**Try it:** Find each line in the following listing that has the string "Open", then state the count and nothing else.

**Record set:**
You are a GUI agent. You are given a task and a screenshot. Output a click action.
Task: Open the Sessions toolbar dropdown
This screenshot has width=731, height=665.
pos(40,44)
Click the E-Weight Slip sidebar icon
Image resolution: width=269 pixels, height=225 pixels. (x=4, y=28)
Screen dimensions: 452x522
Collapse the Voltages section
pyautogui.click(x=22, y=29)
---
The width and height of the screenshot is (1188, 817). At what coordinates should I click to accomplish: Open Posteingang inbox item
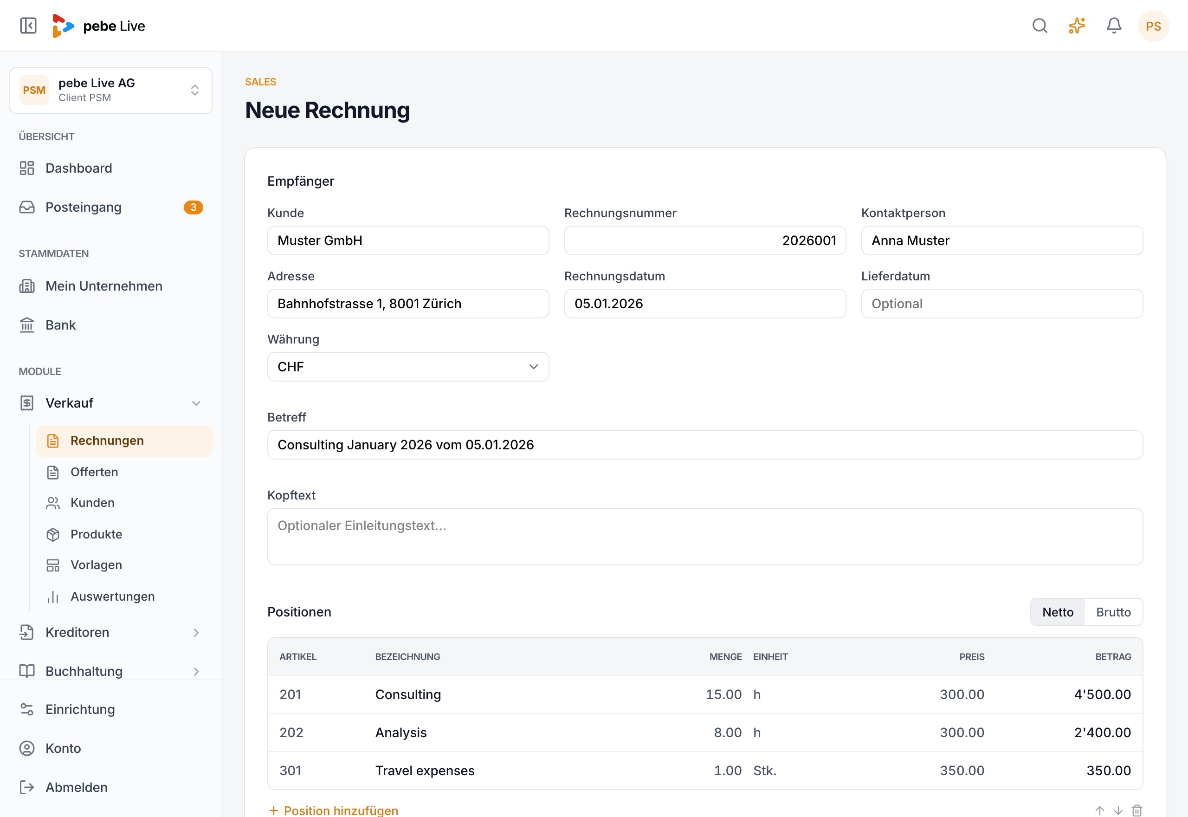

**Task solution:** 2